Zengin
olan Kar’un
şımardı ve haddi aştı!
Karun’un hikayesini hepimiz az çok biliriz. Hz. Musa aleyhisselam zamanında
yaşamış, İsrail oğullarından zengin bir adamdır. Allah-u Zülcelâl onun hakkında
şöyle buyurur: “Kârûn, Mûsâ’nın kavminden idi de, onlara karşı azgınlık
etmişti. Biz ona öyle hazineler vermiştik ki, anahtarlarını güçlü-kuvvetli bir
topluluk zor taşırdı. Kavmi ona şöyle demişti: ‘Şımarma! Bil ki Allah,
şımarıkları sevmez!’ ” (el-Kasas; 76)
Kur’an-ı
Kerim kıssaları elbette ki sadece geçmişte yaşanmış tarihi hadiselerin
anlatımından ibaret değildir. Onlar ibret almamız içindir. Çünkü her devirde o
kıssalarda anlatılan şahısların sergilediği hal ve hareketleri yapan kişiler
olacaktır.
Bugün
de, Kur’an-ı Kerim’in bakmamızı istediği ibret gözüyle bakarak kendimize
sormamız lazım; “Yoksa bizlerde de Karun’laşma temayülü mü görünüyor?”
Bundan
30-40 yıl önce Anadolu’dan İstanbul’a ve büyük şehirlere gelen insanımız,
dinlerini yaşamakta çok daha gayretliydi. Vakıflar kurup, camiler yaptırıyor,
Kur’an kursları ve İmam hatip binalarını kendi kazançlarından yaptıkları
bağışlarla inşa ediyorlardı. Bin bir fedakarlıkla yaptırdıkları bu kurslara ve
okullara evlatlarını gönderiyorlardı.
Kılık
kıyafetlerinde, aile hayatlarında, düğünlerinde, hem İslami kurallar hem de
tevazu ve sadelik vardı. Kendi nefislerine harcamadıkları imkanları, Allah
yolunda sarf ediyorlardı.
“Müslümanların
da televizyonu olsun, Müslümanların da partisi olsun” diye bağışlar
yapıyorlardı. Hem de bunu gönüllülükle ve tevazuuyla yapıyorlardı. İhlas ve
samimiyet vardı.
İmkanlar
arttı ama
ihlasımızı kaybettik…
Son
zamanlarda Müslümanlar imkanlara kavuştukça ne yazık ki o samimiyet kayboldu.

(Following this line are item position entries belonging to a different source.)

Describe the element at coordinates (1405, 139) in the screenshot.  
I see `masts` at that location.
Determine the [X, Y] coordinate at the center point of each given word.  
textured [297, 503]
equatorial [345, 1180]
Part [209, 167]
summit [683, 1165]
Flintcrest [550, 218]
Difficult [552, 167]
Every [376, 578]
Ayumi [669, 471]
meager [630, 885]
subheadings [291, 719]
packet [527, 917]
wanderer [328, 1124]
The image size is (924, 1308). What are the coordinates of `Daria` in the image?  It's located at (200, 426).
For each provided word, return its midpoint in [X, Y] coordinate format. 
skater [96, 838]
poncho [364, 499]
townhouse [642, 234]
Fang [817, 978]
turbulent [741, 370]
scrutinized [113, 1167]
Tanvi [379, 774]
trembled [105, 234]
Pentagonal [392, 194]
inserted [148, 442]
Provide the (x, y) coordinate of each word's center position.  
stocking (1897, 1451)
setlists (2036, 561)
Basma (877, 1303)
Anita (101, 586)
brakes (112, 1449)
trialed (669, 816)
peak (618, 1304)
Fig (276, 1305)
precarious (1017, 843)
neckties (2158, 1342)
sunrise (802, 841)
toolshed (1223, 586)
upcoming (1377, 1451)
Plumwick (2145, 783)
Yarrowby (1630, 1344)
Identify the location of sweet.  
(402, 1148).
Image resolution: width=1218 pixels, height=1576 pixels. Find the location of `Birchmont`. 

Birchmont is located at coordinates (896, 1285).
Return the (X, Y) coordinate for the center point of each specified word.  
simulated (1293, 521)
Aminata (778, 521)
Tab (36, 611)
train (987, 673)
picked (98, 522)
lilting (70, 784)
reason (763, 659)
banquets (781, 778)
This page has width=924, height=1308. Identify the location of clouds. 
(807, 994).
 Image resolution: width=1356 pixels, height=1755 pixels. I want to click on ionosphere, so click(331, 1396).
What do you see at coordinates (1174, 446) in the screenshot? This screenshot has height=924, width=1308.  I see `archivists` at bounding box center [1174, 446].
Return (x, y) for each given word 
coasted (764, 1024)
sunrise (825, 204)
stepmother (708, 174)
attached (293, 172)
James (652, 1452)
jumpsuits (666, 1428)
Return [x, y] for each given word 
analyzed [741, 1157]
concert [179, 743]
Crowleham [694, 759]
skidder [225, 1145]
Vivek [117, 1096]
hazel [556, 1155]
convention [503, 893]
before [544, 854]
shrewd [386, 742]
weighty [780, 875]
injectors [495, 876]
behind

Sözüm ona; o Müslümanların bağışlarıyla kurulan kuruluşlar tek tek Müslümanlara
sırt çevirdiler. Dünyevileşme yarışı bize ahireti unutturdu. Daha düne kadar,
“Sahipleri dindardır, bizden biridir” diyerek, alış verişlerimizde tercih
ettiğimiz firmaların sahipleri, bugün Müslümanlara tepeden bakar oldular. Adeta
Müslümanlar ile alay ediyorlar. Uluslararası sermaye piyasasına giren bu kuruluşlar
alışverişlerinde ‘sadece nasıl daha çok para kazanırımın’ derdine düştüler.
Boş bir
çerçeveye 150.000 Dolar ödeyen biri, Müslüman camiadan çıkarılan basın
organlarına, özellikle reklam vermiyorlar. “Kimse bizi bu İslami camialarla
beraber anmasın” diye özel gayret gösteriyorlar. Kendi özel hayatlarında da
lüks ve israftan kaçınmıyorlar. Hatta bazılarını, TV ekranından, “ Allah’ın
verdiği nimeti üzerimizde göstermemiz lazım” diyerek, yaşadıkları şaşaalı ve
israflı hayata meşruiyet kazandırmaya çalışırken gördük.
Hiç
unutmam TGRT açıldığı vakit Anadolu insanı oraya yüzüklerini küpelerini
bağışladı, “Bizimde bir televizyonumuz olsun” özlemiyle her türlü fedakârlık
yapıldı. Daha sonra bu kuruluşun başındaki zat, “Ben ilimle uğraşırken para
kazanmadım şimdi filimle uğraşıyorum çok para kazanıyorum” diyecek kadar
cüretkar oldu.
Elbette
Müslümanlar ticaretle uğraşacaklar; zengin olmak kötü bir şey değildir. Ama
kazanılan para hayatın hedefi haline getirilirse o zaman akıbet kötü olacaktır.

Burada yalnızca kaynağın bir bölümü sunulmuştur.